It always seems to be that you get the best insights from departing colleagues on their last day, and you can't help thinking they would have come in handy 10 years ago.
So in my first midweek Money column, though I've been gracing Sunday for years, I'm going to do it the other way around.
First, here's the dirt from three decades in financial journalism, at the risk of being all downhill from here. You would be surprised what I've seen, because I sure have been.
The sharemarket is irrational
Take any rational explanation for why it did something, or perhaps didn't, with a grain of salt. Who really knows?
After all, the market is a herd and it can act irrationally for short periods. Come to that, it can act irrationally for long periods, too, especially with your stocks.
But the thing is you can make money out of it as long as you diversify and are patient. All right, very patient.
There's no such thing as an even playing field
Not in the sharemarket, anyway. Insider trading has always existed and always will because it's so hard to prove in a court, so the odds are stacked against you from the start. (As for the tricks of lawyers - well, that's another column.)
Mind you, just as damaging is the opposite - rumours about a stock that turn out to be false, though I have to say that, in my experience, where there's smoke you'll find a fire is on its way.
And as a minority shareholder, you don't count anyway because you don't have the numbers. Directors can be more brutal than politicians, I'm afraid.
Get in early
Often readers ask me about a stock that's been in the news as a performer, by which time the best is probably behind it. That or it's a tinpot explorer nobody, including yours truly, has heard of.
They should be asking if a plunging stock has become good value to buy, not that I'd know that, either. You should buy a stock before its price takes off, not in the middle or, worse, near the possible end of its trajectory.
Everything comes in cycles
Finance is as prone to fashion as, well, fashion. Not long ago, companies were bullied into borrowing for fear of a "lazy" balance sheet. Now they're outsourcing, including selling freehold property and leasing it back. It'll pass.
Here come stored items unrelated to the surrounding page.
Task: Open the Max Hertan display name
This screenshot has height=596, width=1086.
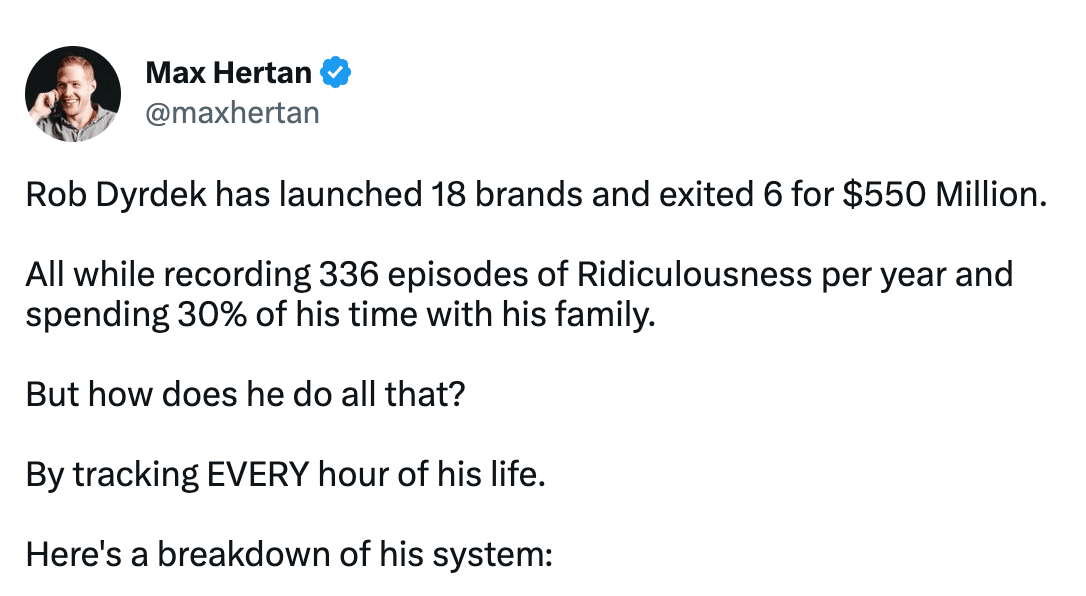Action: (x=229, y=73)
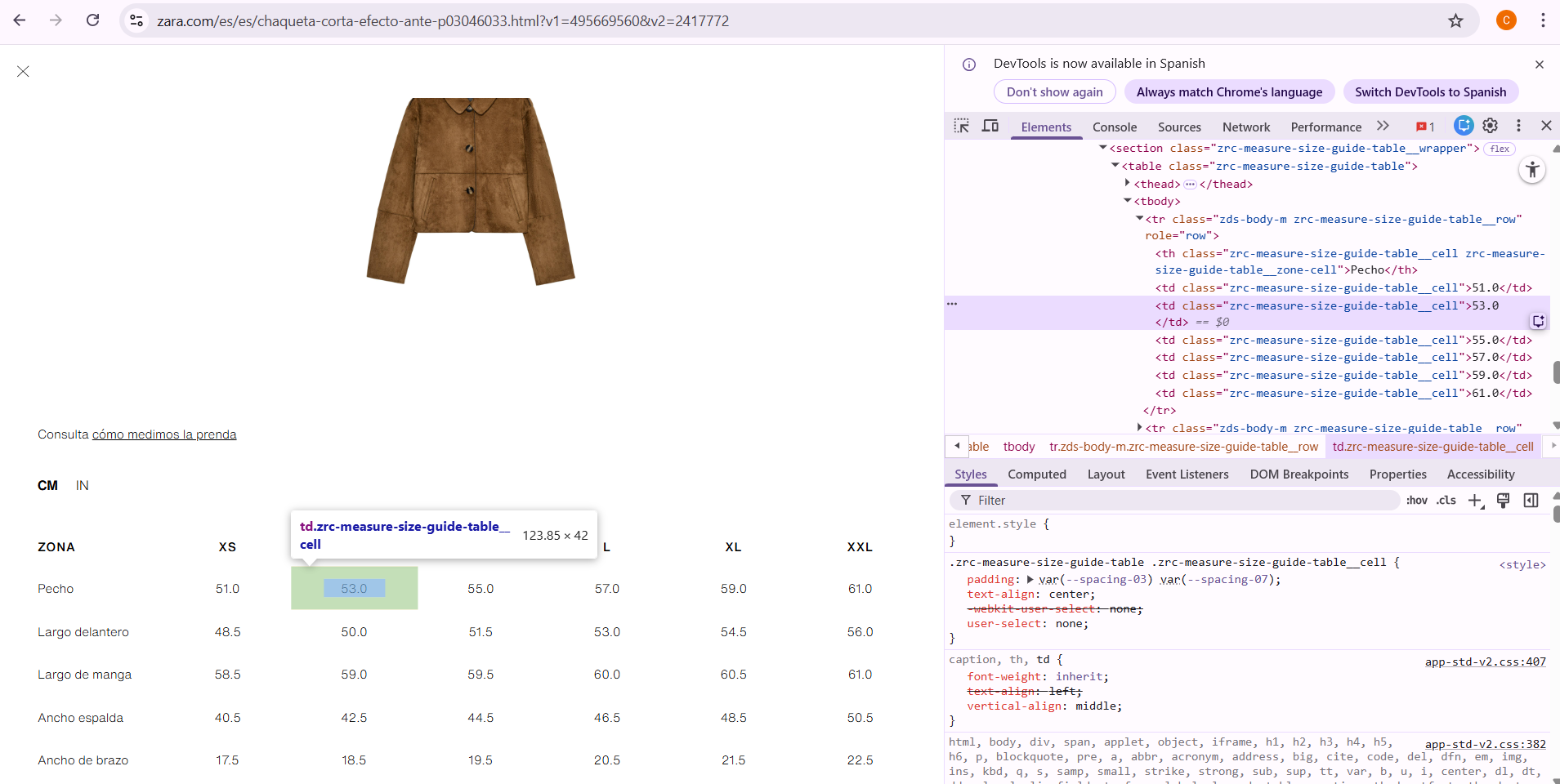Toggle the computed styles sidebar icon
Screen dimensions: 1560x784
(x=1531, y=501)
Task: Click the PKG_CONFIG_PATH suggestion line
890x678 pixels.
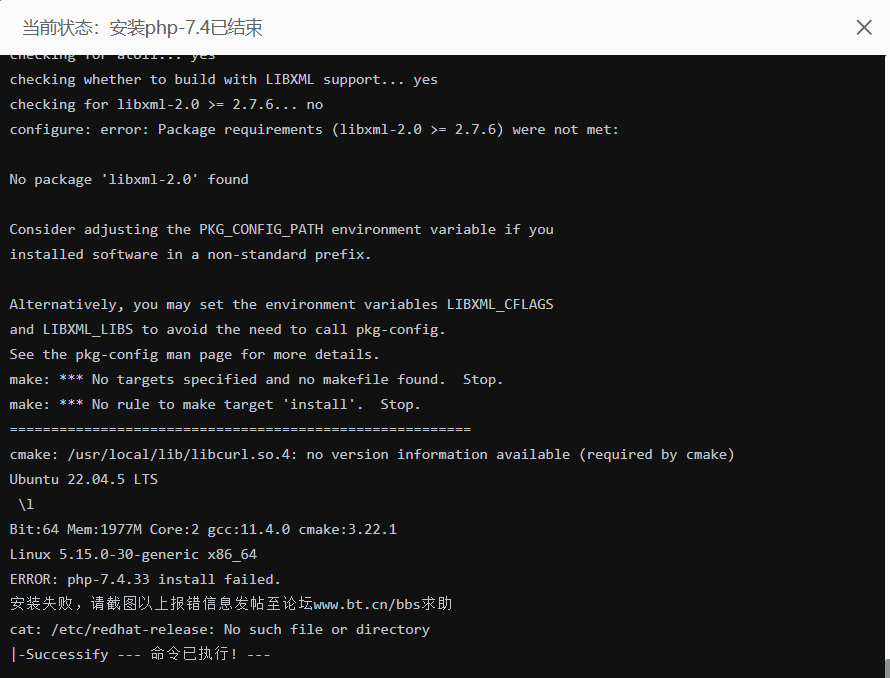Action: click(281, 230)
It's true what they say about putting all your eggs in one basket
Don't. Yet I've seen an entire life's savings invested in one or two, usually speculative, stocks. Sorry, putting everything in one place, such as the recently collapsed Banksia Securities or a mortgage trust that's since been frozen, is crazy. If you must put all your money in one place, stick it in a bank deposit because at least it's government guaranteed up to $250,000.
Banks aren't bastards
Didn't see that coming, did you? But I have to say that of the few altercations I've had with my bank over the years, each time I was in the wrong.
Still, I've also learnt that just by querying something, anything, there's a chance a fee will be waived.
That said, if you go to a bank for financial advice, expect to be sold a bank product.
Bluffing makes the world go round
I've come across a lot of financial experts, and they're smart, but not always right.
If they can't explain something to you, chances are they don't understand it themselves.
Anyway the financial system runs on psychology, and not mathematics.